1.3.3 模型成功标志 待大鼠清醒后，分别进行BBB评分，选择BBB评分在1～3分入组，造模未成功按照随机方法选择大鼠进行补充，造模后大鼠单笼饲养。

1.3.4 术后动物护理 术后腹腔注射生理盐水0.5 ml补充体液，于次日给予大鼠前肢青霉素20万U肌肉注射(体重为200 g)，1次/天，连续3天。次日开始按摩大鼠腹部，协助排尿、排便，每日早晚各1次，持续至大鼠能自主排尿排便。观察手术切口有无异常、腹部皮肤有无压疮或感染、下肢有无溃烂等，注意鼠笼清洁卫生，隔日换1次垫料。每次抓取大鼠动作要轻柔，避免牵拉损伤脊髓。

1.4 各组处理方法

假手术组：仅暴露脊髓，不进行打击，手术后常规饲养，不予任何处置。

模型组：暴露脊髓并打击，造成ASCI大鼠模型，模型制备成功后单笼饲养，不予任何处置。

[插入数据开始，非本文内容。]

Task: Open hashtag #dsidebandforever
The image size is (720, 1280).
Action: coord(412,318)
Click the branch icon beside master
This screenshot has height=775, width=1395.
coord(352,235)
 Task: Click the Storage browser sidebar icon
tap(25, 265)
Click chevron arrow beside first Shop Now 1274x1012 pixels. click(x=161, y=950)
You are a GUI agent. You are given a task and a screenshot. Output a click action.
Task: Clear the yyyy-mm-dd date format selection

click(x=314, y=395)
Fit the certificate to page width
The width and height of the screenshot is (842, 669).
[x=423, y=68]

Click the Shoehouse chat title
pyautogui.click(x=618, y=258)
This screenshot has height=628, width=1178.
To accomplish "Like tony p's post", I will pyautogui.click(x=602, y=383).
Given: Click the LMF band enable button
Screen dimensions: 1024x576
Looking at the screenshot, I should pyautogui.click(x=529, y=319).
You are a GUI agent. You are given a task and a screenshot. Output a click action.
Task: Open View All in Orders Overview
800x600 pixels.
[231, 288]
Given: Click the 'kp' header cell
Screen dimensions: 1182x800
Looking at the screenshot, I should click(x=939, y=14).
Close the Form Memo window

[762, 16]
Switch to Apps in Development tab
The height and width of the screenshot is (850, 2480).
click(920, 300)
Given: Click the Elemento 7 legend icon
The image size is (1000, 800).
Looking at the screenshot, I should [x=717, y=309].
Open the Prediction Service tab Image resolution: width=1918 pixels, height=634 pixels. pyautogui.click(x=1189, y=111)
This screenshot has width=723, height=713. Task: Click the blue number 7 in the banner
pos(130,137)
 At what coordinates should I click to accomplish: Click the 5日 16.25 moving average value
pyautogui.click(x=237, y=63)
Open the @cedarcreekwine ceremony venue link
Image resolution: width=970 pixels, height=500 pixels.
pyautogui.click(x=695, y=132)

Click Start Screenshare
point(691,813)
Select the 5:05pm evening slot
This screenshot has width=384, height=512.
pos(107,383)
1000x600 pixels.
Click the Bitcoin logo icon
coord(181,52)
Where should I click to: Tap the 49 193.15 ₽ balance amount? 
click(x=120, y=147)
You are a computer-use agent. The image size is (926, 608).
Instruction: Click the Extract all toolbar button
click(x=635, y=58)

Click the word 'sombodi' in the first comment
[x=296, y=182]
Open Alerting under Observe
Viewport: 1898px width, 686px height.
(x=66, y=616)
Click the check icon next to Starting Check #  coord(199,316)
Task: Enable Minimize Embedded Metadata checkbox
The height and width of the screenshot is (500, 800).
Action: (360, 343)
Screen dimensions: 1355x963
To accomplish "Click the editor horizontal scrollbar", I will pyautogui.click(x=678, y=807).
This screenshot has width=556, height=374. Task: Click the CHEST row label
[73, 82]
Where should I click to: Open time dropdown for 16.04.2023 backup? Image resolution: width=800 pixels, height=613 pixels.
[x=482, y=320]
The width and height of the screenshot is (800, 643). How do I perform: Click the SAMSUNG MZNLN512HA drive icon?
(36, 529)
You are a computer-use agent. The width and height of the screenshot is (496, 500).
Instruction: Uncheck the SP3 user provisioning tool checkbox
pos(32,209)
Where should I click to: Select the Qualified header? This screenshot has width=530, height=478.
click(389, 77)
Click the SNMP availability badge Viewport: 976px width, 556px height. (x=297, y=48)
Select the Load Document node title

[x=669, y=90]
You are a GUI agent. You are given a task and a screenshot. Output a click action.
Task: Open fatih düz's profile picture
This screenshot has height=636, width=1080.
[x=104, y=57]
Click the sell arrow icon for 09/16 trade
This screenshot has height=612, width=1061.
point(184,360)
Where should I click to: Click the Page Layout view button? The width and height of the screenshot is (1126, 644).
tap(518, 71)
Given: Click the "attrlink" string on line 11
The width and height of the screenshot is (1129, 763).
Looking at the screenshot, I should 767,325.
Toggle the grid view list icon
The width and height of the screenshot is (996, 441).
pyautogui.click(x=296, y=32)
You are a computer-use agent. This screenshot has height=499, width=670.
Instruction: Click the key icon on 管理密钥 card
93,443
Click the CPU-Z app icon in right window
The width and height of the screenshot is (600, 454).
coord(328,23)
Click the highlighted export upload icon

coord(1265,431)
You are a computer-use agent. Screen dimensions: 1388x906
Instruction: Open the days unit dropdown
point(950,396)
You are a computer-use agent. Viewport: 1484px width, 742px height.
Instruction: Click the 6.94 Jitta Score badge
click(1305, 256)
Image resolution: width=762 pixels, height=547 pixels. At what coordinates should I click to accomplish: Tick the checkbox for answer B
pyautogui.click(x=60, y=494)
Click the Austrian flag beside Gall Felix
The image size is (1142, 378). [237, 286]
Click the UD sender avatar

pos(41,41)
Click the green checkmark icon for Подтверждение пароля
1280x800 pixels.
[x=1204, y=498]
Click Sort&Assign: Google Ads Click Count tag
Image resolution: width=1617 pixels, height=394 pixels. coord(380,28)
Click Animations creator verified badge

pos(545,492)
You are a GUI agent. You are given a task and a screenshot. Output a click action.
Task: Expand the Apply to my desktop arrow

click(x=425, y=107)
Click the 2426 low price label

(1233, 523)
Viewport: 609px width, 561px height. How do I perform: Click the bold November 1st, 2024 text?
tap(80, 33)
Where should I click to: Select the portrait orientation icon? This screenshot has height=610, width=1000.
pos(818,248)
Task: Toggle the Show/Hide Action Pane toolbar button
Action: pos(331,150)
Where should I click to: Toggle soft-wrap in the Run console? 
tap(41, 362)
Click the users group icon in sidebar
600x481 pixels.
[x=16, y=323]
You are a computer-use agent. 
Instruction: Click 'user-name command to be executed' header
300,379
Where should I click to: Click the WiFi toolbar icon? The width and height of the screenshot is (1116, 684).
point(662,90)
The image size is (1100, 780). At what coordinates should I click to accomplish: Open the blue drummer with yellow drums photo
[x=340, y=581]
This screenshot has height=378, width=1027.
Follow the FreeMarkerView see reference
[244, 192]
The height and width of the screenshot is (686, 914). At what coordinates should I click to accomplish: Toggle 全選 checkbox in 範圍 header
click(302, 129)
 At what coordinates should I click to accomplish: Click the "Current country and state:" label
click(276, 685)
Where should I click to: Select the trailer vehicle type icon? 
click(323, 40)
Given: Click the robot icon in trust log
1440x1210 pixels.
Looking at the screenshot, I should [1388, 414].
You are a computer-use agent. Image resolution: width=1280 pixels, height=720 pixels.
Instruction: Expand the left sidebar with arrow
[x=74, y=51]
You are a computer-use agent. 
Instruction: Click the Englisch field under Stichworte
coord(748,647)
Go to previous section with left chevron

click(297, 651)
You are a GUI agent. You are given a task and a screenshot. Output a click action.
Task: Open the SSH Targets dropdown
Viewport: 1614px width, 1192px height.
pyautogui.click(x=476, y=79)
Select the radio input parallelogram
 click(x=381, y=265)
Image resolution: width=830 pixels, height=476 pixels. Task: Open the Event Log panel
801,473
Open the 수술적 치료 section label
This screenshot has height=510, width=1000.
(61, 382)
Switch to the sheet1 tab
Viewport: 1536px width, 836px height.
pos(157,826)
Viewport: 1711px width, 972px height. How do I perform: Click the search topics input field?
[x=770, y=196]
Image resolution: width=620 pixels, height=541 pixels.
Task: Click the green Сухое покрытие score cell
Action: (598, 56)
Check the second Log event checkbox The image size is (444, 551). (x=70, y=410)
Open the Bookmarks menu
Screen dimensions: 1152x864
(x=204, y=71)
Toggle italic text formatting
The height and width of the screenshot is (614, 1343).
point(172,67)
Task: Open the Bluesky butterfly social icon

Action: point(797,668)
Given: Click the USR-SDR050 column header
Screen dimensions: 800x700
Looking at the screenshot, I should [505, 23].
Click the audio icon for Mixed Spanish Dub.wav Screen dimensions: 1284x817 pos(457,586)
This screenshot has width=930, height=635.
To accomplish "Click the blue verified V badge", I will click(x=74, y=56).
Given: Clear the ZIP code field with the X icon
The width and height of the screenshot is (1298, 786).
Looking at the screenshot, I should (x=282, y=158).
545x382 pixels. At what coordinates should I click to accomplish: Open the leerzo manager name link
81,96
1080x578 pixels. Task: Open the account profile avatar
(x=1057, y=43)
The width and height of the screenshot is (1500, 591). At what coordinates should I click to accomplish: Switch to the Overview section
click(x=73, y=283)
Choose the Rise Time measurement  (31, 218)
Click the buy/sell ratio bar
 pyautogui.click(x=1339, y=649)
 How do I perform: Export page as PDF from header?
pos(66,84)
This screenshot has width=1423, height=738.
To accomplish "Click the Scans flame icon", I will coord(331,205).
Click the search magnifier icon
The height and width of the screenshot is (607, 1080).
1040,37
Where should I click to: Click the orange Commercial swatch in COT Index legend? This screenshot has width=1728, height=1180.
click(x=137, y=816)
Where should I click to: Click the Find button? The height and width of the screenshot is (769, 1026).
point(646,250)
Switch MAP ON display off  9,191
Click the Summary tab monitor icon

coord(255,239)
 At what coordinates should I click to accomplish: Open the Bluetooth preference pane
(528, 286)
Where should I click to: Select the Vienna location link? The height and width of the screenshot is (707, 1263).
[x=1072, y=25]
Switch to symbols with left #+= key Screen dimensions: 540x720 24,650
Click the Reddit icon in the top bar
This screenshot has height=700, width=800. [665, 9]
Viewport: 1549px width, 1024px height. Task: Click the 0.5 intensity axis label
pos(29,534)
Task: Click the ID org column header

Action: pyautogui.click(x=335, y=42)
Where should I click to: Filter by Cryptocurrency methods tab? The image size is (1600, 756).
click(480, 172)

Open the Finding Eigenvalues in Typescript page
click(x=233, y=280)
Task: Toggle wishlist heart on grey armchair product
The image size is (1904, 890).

夹脊电针联合甲强龙组[11]：夹脊电针治疗：于模型制备成功后3 h进行夹脊电针早期干预治疗，此后每日1次，直至疗程结束。针刺穴位选取T9、T11节段夹脊穴。操作方法：将0.35 mm×13 mm毫针直刺入所选穴位下4～5 mm，接通电针仪正负两极，正极在上、负极在下，然后打开电流输出旋钮，电流输出强度以大鼠耐受、不出现强烈挣扎、背部肌肉轻微抽动为度(强度约0.4～0.6 mA)。电针仪脉冲波型：连续波，脉冲宽度：(0.5±0.15)ms，脉冲重复频率：100 Hz，由电位器FREQ连续可调，脉冲峰值：Vp1≥(40±10)V(在500负载下)，刺激时长为30 min/次/日。甲强龙治疗：术后30 min时，给予实验大鼠一次性注射甲强龙，按30 mg/kg与9/L生理盐水配置成0.5 ml注射液，给予大鼠腹腔注射。

1.5 实验大鼠BBB评分

大鼠脊髓损伤后，对后肢运动情况的观察和评价采用Basso、Beattie和Bresnahan(BBB)分级法[12]进行。BBB分级法被认为是评价大鼠脊髓损伤后肢体功能十分有效的一种方法。在实验过程中，笔者采用3位熟悉该评分、但不熟悉实验设计的其他实验人员按BBB评分标准，通过观察大鼠的髋、膝、踝关节行走、躯干运动及协调情况，判断损伤大鼠分数。1分：1或两个关节轻微运动，通常为髋和/或膝关节；2分：1个关节广泛活动或1个关节广泛活动且有另一关节轻微活动；3分：两个关节广泛活动。

1.6 动物取材及指标检测

大鼠在实验治疗结束后，于相应时间点用10%水合氯醛腹腔麻醉(3.5 ml/kg)，然后断头处死，于冰盒上快速取出损伤处脊髓，长度约4 cm，从损伤中心处迅速切开，置入4%多聚甲醛缓冲液中固定后4℃冰箱备用。经脱水、透明、透蜡、包埋、切片及烘干等步骤制备石蜡切片，层厚5 μm。常规切片脱蜡至水，切片用吸水纸擦干，免疫组化笔在组织周围画圈，防止滴加液体外溢。将切片置于湿盒内，每张切片滴加0.5%的甲酚紫溶液直至覆盖整个组织，室温下染色10 min。取出切片，蒸馏水快速冲洗，然后置于0.25%冰醋酸乙醇溶液中，分化数秒。常规脱水、透明、封片，显微镜下观察染色效果，并于200倍镜下拍照。

1.7 统计学分析

2 实验结果

2.1 大鼠BBB运动功能评分

BBB评分结果显示，术后各时间点，模型组大鼠运动功能评分显著降低，与假手术组比较差异有统计学意义(P<0.05)。治疗3天、7天、14天时间点，夹脊电针联合甲强龙组大鼠肢体运动功能评分升高，与模型组比较差异显著(P<0.05)。并且治疗14天组大鼠肢体运动功能评分与3天组比较差异显著(P<0.05)。以上结果表明，夹脊电针联合甲强龙组能改善大鼠脊髓损伤后肢体运动功能，治疗14天后疗效更加显著。见图1。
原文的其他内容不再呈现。